» **Task directions**
Copy every line of the listing that holds the string "cookies".

━━━━

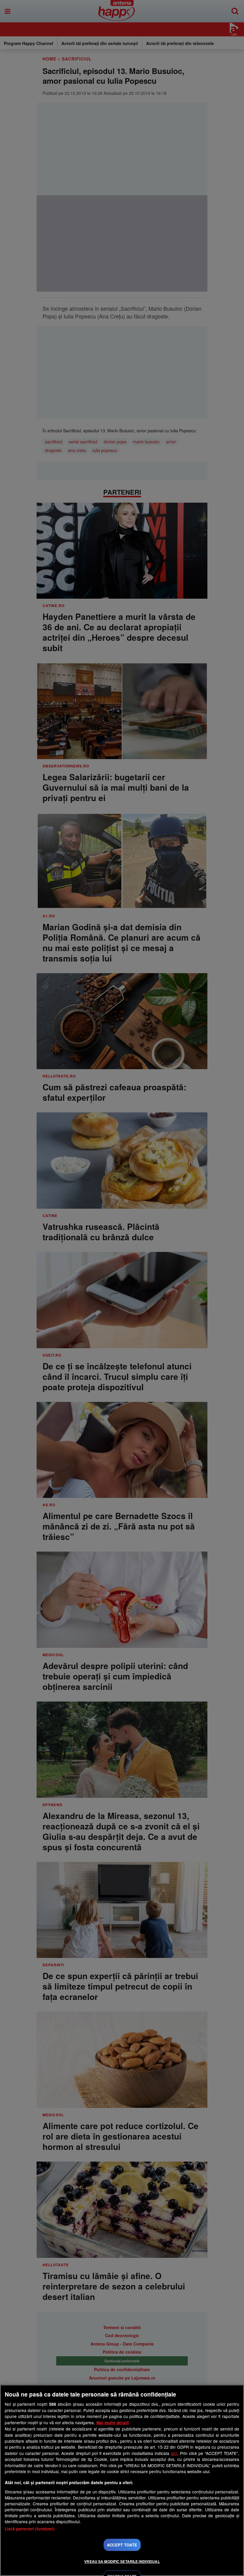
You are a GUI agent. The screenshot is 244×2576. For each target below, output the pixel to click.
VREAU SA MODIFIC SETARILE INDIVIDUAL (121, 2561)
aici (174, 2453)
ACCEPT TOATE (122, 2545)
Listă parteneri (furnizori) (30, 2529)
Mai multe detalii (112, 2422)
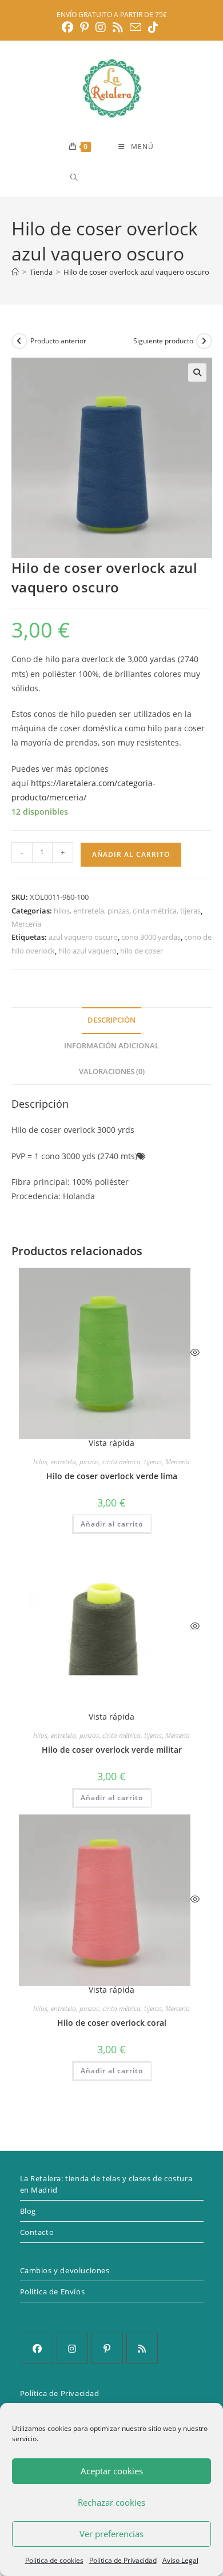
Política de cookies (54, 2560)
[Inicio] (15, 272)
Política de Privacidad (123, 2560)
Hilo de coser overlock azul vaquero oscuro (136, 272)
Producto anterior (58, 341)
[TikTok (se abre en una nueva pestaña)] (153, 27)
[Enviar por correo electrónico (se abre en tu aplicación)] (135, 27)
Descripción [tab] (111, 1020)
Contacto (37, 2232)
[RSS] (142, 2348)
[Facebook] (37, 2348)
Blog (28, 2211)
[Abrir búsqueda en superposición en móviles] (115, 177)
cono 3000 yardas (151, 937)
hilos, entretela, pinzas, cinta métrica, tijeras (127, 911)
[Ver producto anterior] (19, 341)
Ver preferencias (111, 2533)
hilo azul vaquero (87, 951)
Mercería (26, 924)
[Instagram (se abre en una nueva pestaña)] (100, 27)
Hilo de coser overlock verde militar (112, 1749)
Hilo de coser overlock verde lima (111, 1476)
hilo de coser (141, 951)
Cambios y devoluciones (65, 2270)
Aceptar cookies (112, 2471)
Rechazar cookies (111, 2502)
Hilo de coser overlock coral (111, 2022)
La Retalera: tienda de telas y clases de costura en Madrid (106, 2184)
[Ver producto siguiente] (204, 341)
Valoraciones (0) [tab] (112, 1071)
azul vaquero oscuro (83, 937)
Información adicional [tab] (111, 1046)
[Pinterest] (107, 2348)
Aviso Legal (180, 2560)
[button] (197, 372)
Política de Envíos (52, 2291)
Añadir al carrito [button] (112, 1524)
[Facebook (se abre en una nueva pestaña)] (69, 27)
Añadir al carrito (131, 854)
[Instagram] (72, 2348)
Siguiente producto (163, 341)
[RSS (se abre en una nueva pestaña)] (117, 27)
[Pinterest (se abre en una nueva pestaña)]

━━━━

» **Expected answer**
Política de cookies (54, 2560)
Aceptar cookies (112, 2471)
Rechazar cookies (111, 2502)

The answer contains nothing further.